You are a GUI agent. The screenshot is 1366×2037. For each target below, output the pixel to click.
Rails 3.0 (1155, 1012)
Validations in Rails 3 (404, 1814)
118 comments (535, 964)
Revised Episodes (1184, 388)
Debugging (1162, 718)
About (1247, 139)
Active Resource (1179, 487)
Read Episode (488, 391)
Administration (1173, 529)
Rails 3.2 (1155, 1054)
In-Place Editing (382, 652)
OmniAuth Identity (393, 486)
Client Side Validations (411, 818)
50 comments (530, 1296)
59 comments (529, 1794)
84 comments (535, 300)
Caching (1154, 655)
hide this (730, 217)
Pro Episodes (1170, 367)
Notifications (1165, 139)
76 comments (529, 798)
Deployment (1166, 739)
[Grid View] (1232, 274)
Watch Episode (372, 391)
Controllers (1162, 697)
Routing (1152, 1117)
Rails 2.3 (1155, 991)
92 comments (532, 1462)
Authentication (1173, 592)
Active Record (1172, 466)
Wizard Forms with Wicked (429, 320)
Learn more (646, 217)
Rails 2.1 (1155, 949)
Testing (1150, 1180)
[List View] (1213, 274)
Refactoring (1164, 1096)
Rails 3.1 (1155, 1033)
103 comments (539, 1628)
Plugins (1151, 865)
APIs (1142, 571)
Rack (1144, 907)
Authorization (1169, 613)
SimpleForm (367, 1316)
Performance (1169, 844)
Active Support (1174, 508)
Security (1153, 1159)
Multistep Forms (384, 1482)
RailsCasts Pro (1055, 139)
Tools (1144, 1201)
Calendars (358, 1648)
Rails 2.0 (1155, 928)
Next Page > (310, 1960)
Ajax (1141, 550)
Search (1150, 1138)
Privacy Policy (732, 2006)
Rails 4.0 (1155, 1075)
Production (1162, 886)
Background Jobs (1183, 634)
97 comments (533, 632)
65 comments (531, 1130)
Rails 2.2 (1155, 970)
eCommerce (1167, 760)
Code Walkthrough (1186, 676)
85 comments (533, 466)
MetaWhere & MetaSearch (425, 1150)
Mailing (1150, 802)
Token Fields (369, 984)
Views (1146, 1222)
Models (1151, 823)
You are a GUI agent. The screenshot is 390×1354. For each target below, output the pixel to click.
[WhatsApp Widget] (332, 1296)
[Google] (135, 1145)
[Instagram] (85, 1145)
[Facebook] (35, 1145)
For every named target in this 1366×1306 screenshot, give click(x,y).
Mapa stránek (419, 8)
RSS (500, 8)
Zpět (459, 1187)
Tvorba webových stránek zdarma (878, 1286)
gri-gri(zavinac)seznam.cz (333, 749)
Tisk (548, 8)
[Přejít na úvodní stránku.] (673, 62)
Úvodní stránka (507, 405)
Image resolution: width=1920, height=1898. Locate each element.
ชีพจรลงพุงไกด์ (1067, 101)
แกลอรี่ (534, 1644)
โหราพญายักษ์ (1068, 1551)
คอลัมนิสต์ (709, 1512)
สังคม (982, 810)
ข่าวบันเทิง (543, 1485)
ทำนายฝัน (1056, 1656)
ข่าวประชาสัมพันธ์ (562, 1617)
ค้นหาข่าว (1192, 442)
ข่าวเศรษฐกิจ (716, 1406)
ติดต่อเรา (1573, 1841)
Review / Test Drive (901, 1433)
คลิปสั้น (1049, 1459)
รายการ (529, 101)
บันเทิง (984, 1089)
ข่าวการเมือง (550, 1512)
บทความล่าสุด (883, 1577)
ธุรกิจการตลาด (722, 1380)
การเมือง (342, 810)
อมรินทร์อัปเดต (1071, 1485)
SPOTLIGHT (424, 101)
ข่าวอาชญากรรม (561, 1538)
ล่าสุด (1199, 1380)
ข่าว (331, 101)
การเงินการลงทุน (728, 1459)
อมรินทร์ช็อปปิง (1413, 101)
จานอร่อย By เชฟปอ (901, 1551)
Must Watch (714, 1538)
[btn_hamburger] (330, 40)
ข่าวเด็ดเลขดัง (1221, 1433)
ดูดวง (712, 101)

■ ■ ■ ■ ■

■ THE PROBLEM
Write out exactly the lines above from the line with "Routing (1152, 1117)" through the line with "RailsCasts Pro (1055, 139)", both of them included, and leave out all other lines.

■ EXERCISE RESPONSE
Routing (1152, 1117)
Rails 2.3 (1155, 991)
92 comments (532, 1462)
Authentication (1173, 592)
Active Record (1172, 466)
Wizard Forms with Wicked (429, 320)
Learn more (646, 217)
Rails 2.1 (1155, 949)
Testing (1150, 1180)
[List View] (1213, 274)
Refactoring (1164, 1096)
Rails 3.1 (1155, 1033)
103 comments (539, 1628)
Plugins (1151, 865)
APIs (1142, 571)
Rack (1144, 907)
Authorization (1169, 613)
SimpleForm (367, 1316)
Performance (1169, 844)
Active Support (1174, 508)
Security (1153, 1159)
Multistep Forms (384, 1482)
RailsCasts Pro (1055, 139)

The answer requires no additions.